## Task
Reproduce all of the material below line for line, with no changes.

## Supplied data

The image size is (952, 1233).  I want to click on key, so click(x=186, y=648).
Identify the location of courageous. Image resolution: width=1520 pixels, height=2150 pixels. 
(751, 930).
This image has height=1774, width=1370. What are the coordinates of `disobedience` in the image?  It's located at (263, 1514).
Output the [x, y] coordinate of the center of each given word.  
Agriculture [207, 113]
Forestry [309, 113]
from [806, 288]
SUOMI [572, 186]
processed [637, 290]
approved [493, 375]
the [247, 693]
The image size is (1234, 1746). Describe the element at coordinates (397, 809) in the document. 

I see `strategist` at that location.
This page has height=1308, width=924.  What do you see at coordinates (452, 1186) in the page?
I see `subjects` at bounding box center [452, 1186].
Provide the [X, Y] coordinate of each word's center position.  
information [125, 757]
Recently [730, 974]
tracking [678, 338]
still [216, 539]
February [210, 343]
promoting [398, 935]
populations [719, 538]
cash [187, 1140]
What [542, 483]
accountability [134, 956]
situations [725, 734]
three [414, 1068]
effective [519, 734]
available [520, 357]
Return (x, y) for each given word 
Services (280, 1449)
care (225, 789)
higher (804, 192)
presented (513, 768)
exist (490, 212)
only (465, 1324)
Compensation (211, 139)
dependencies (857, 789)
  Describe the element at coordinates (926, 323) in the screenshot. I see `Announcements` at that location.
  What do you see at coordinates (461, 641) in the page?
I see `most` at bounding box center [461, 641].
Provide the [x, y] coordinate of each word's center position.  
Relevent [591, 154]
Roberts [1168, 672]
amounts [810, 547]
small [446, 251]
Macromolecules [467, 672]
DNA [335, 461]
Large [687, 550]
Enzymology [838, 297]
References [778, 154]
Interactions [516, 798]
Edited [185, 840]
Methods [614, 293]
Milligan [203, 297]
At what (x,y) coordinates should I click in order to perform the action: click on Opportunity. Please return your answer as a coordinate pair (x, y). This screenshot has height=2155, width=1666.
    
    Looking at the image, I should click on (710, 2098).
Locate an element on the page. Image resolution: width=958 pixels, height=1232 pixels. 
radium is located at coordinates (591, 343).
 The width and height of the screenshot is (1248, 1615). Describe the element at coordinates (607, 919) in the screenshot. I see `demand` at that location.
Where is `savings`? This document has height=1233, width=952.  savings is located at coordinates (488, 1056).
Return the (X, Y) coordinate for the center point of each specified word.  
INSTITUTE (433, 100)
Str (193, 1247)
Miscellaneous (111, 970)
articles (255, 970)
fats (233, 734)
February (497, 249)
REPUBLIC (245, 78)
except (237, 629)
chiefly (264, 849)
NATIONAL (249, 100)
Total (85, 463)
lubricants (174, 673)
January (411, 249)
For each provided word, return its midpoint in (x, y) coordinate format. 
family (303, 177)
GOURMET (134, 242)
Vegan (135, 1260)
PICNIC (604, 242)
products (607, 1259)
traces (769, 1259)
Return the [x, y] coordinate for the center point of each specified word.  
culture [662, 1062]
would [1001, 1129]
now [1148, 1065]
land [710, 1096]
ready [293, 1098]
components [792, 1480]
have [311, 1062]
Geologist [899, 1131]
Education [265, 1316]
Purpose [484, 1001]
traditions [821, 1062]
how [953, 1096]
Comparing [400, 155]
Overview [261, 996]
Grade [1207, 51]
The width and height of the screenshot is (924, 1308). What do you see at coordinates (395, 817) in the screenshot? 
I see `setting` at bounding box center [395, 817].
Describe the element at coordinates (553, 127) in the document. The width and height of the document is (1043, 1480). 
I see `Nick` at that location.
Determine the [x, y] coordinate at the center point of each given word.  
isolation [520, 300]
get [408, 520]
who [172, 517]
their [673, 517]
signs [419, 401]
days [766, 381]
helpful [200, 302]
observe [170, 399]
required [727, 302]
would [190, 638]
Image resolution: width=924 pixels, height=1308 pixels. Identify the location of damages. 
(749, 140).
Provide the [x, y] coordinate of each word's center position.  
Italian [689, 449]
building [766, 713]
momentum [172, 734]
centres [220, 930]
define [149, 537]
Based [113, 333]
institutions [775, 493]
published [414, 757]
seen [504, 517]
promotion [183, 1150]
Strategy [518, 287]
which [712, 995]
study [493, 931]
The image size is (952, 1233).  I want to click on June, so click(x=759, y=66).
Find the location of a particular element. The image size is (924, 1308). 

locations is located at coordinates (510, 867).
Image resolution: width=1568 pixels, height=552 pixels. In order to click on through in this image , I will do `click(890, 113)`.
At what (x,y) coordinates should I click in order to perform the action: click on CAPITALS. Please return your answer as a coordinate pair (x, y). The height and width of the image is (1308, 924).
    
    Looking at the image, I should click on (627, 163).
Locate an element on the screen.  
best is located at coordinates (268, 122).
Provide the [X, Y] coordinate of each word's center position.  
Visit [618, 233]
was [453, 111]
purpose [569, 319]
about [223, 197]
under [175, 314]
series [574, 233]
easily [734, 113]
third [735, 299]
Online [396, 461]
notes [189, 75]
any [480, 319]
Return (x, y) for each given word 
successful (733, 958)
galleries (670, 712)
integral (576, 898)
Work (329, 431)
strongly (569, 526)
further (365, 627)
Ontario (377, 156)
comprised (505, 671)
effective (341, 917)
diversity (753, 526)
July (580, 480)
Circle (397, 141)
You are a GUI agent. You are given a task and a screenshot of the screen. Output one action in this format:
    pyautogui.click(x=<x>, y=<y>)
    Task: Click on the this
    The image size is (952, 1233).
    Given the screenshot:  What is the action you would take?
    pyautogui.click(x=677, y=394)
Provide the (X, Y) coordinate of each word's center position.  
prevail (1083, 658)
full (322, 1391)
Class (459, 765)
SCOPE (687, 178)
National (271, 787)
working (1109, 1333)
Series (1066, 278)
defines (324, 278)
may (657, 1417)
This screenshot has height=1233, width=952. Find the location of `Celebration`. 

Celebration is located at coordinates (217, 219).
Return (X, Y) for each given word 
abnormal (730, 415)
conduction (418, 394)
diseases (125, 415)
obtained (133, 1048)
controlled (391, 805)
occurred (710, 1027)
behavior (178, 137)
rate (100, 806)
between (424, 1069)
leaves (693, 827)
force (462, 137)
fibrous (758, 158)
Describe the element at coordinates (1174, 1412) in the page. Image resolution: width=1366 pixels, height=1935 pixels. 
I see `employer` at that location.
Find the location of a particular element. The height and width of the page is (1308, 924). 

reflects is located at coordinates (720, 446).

## Response for this exercise
The image size is (952, 1233).  I want to click on key, so click(x=186, y=648).
Identify the location of courageous. Image resolution: width=1520 pixels, height=2150 pixels. 
(751, 930).
This image has height=1774, width=1370. What are the coordinates of `disobedience` in the image?  It's located at (263, 1514).
Output the [x, y] coordinate of the center of each given word.  
Agriculture [207, 113]
Forestry [309, 113]
from [806, 288]
SUOMI [572, 186]
processed [637, 290]
approved [493, 375]
the [247, 693]
The image size is (1234, 1746). Describe the element at coordinates (397, 809) in the document. 

I see `strategist` at that location.
This page has height=1308, width=924.  What do you see at coordinates (452, 1186) in the page?
I see `subjects` at bounding box center [452, 1186].
Provide the [X, Y] coordinate of each word's center position.  
information [125, 757]
Recently [730, 974]
tracking [678, 338]
still [216, 539]
February [210, 343]
promoting [398, 935]
populations [719, 538]
cash [187, 1140]
What [542, 483]
accountability [134, 956]
situations [725, 734]
three [414, 1068]
effective [519, 734]
available [520, 357]
Return (x, y) for each given word 
Services (280, 1449)
care (225, 789)
higher (804, 192)
presented (513, 768)
exist (490, 212)
only (465, 1324)
Compensation (211, 139)
dependencies (857, 789)
  Describe the element at coordinates (926, 323) in the screenshot. I see `Announcements` at that location.
  What do you see at coordinates (461, 641) in the page?
I see `most` at bounding box center [461, 641].
Provide the [x, y] coordinate of each word's center position.  
Relevent [591, 154]
Roberts [1168, 672]
amounts [810, 547]
small [446, 251]
Macromolecules [467, 672]
DNA [335, 461]
Large [687, 550]
Enzymology [838, 297]
References [778, 154]
Interactions [516, 798]
Edited [185, 840]
Methods [614, 293]
Milligan [203, 297]
At what (x,y) coordinates should I click in order to perform the action: click on Opportunity. Please return your answer as a coordinate pair (x, y). This screenshot has height=2155, width=1666.
    
    Looking at the image, I should click on (710, 2098).
Locate an element on the page. Image resolution: width=958 pixels, height=1232 pixels. 
radium is located at coordinates (591, 343).
 The width and height of the screenshot is (1248, 1615). Describe the element at coordinates (607, 919) in the screenshot. I see `demand` at that location.
Where is `savings`? This document has height=1233, width=952.  savings is located at coordinates (488, 1056).
Return the (X, Y) coordinate for the center point of each specified word.  
INSTITUTE (433, 100)
Str (193, 1247)
Miscellaneous (111, 970)
articles (255, 970)
fats (233, 734)
February (497, 249)
REPUBLIC (245, 78)
except (237, 629)
chiefly (264, 849)
NATIONAL (249, 100)
Total (85, 463)
lubricants (174, 673)
January (411, 249)
For each provided word, return its midpoint in (x, y) coordinate format. 
family (303, 177)
GOURMET (134, 242)
Vegan (135, 1260)
PICNIC (604, 242)
products (607, 1259)
traces (769, 1259)
Return the [x, y] coordinate for the center point of each specified word.  
culture [662, 1062]
would [1001, 1129]
now [1148, 1065]
land [710, 1096]
ready [293, 1098]
components [792, 1480]
have [311, 1062]
Geologist [899, 1131]
Education [265, 1316]
Purpose [484, 1001]
traditions [821, 1062]
how [953, 1096]
Comparing [400, 155]
Overview [261, 996]
Grade [1207, 51]
The width and height of the screenshot is (924, 1308). What do you see at coordinates (395, 817) in the screenshot? 
I see `setting` at bounding box center [395, 817].
Describe the element at coordinates (553, 127) in the document. The width and height of the document is (1043, 1480). 
I see `Nick` at that location.
Determine the [x, y] coordinate at the center point of each given word.  
isolation [520, 300]
get [408, 520]
who [172, 517]
their [673, 517]
signs [419, 401]
days [766, 381]
helpful [200, 302]
observe [170, 399]
required [727, 302]
would [190, 638]
Image resolution: width=924 pixels, height=1308 pixels. Identify the location of damages. 
(749, 140).
Provide the [x, y] coordinate of each word's center position.  
Italian [689, 449]
building [766, 713]
momentum [172, 734]
centres [220, 930]
define [149, 537]
Based [113, 333]
institutions [775, 493]
published [414, 757]
seen [504, 517]
promotion [183, 1150]
Strategy [518, 287]
which [712, 995]
study [493, 931]
The image size is (952, 1233).  I want to click on June, so click(x=759, y=66).
Find the location of a particular element. The image size is (924, 1308). 

locations is located at coordinates (510, 867).
Image resolution: width=1568 pixels, height=552 pixels. In order to click on through in this image , I will do `click(890, 113)`.
At what (x,y) coordinates should I click in order to perform the action: click on CAPITALS. Please return your answer as a coordinate pair (x, y). The height and width of the image is (1308, 924).
    
    Looking at the image, I should click on (627, 163).
Locate an element on the screen.  
best is located at coordinates (268, 122).
Provide the [X, Y] coordinate of each word's center position.  
Visit [618, 233]
was [453, 111]
purpose [569, 319]
about [223, 197]
under [175, 314]
series [574, 233]
easily [734, 113]
third [735, 299]
Online [396, 461]
notes [189, 75]
any [480, 319]
Return (x, y) for each given word 
successful (733, 958)
galleries (670, 712)
integral (576, 898)
Work (329, 431)
strongly (569, 526)
further (365, 627)
Ontario (377, 156)
comprised (505, 671)
effective (341, 917)
diversity (753, 526)
July (580, 480)
Circle (397, 141)
You are a GUI agent. You are given a task and a screenshot of the screen. Output one action in this format:
    pyautogui.click(x=<x>, y=<y>)
    Task: Click on the this
    The image size is (952, 1233).
    Given the screenshot:  What is the action you would take?
    pyautogui.click(x=677, y=394)
Provide the (X, Y) coordinate of each word's center position.  
prevail (1083, 658)
full (322, 1391)
Class (459, 765)
SCOPE (687, 178)
National (271, 787)
working (1109, 1333)
Series (1066, 278)
defines (324, 278)
may (657, 1417)
This screenshot has height=1233, width=952. Find the location of `Celebration`. 

Celebration is located at coordinates (217, 219).
Return (X, Y) for each given word 
abnormal (730, 415)
conduction (418, 394)
diseases (125, 415)
obtained (133, 1048)
controlled (391, 805)
occurred (710, 1027)
behavior (178, 137)
rate (100, 806)
between (424, 1069)
leaves (693, 827)
force (462, 137)
fibrous (758, 158)
Describe the element at coordinates (1174, 1412) in the page. Image resolution: width=1366 pixels, height=1935 pixels. 
I see `employer` at that location.
Find the location of a particular element. The height and width of the page is (1308, 924). 

reflects is located at coordinates (720, 446).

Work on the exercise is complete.